Non è pure nemmeno incredibile che i partigiani degli altri teatri, sempre pronti e mal disposti emissari alle prime rappresentazioni d’opere nuove, accrescessero il fragore lor favorevole; e che alcuni discreti, ragionevoli, d’animo ben costrutto e sensibile, nauseati alla vista di ciò ch’io fui e sono il primo a condannare, non appoggiassero al tumulto suscitato, per troncare la riproduzione e le repliche di quella commedia.

I riflessi miei non servano a far credere ch’io voglia difendere come buona un’opera da me prima di tutti sprezzata e considerata intimamente cattiva. Ella tale sará trovata nella pubblicazione a stampa ch’io farò d’essa unita a queste Memorie, a solo fine di far conoscere che soltanto un cervello acceso, inconsiderato e violente, per una troppo facile credulitá, colle sue mosse imprudenti, le sue collere senza argomento e le sue detrazioni pericolose, poteva farla degenerare in una satira personale.

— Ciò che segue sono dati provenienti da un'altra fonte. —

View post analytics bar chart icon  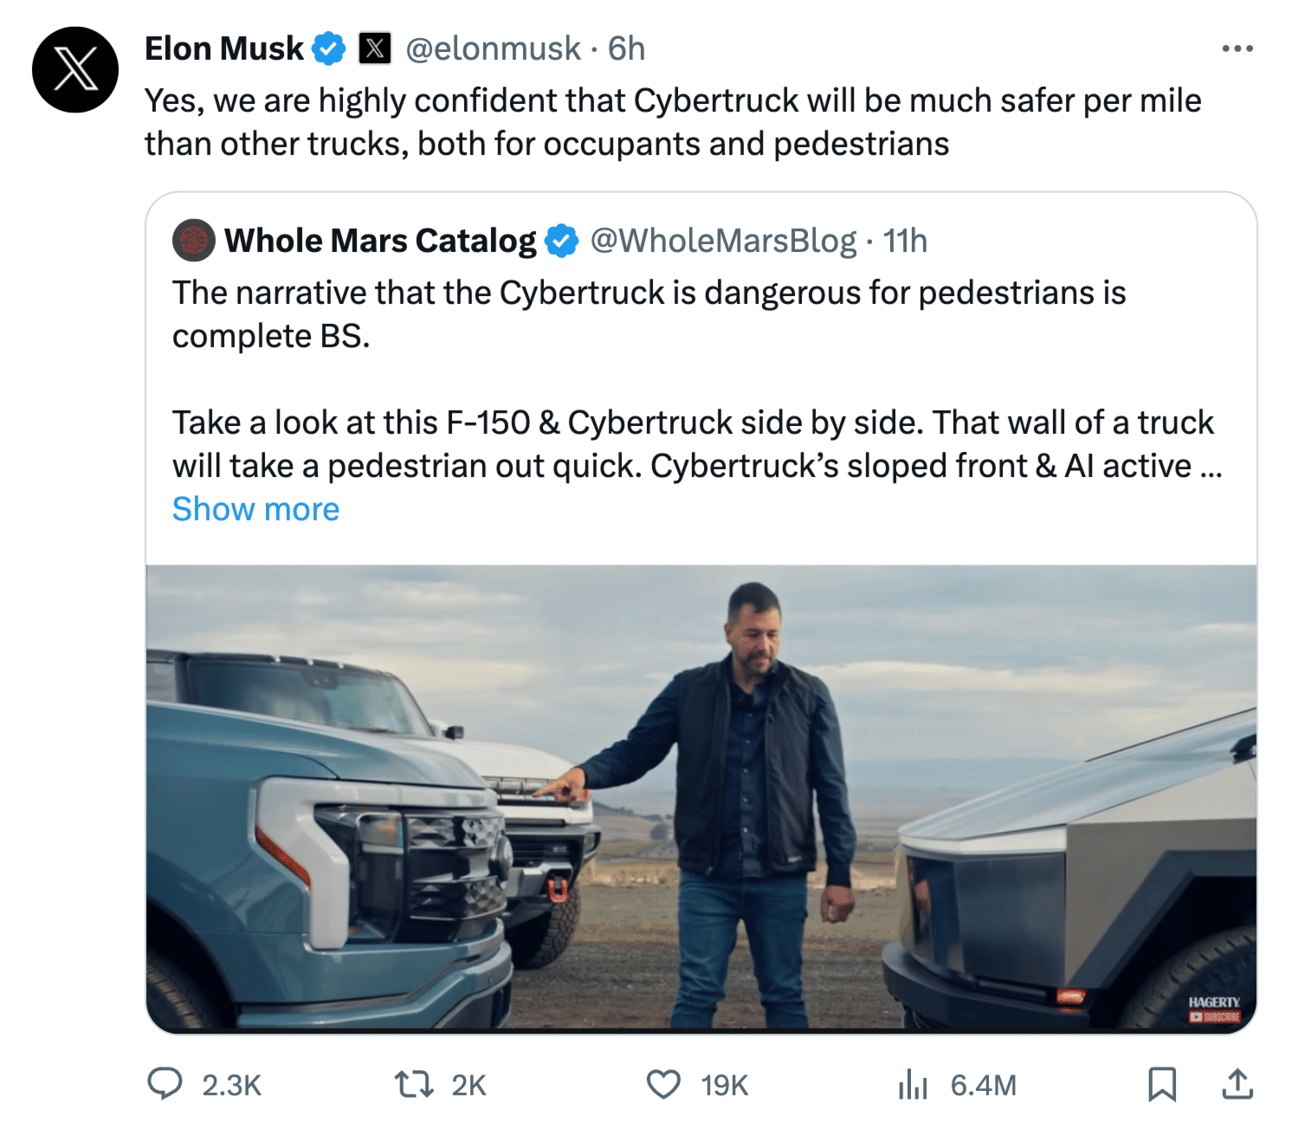tap(912, 1084)
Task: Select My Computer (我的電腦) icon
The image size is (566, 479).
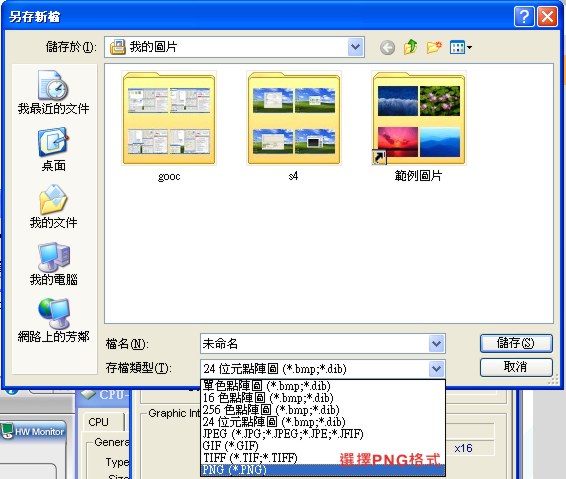Action: click(53, 264)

Molte opere sceniche cattive hanno spesso un buon evento nel teatro. Per la stessa ragione le mie Droghe d’amore potevano averlo; ma veramente mal mio grado, con dolore ed a forza devo confessare che della irruzione cagionata da quelle non dovrei aver l’obbligo che alle imprudenze del signor Gratarol, suscitate in lui dalla leggerezza maligna d’un’attrice per dare a me un dispiacere e senza riflettere alla sciagura che cagionava al di lei amico. Avemmo tutti due una grandissima dose io di dispiaceri egli di sciagure, ma sempre per le interminabili imprudenze del di lui cervello infiammato, delirante, iracondo e in vero commiserabile.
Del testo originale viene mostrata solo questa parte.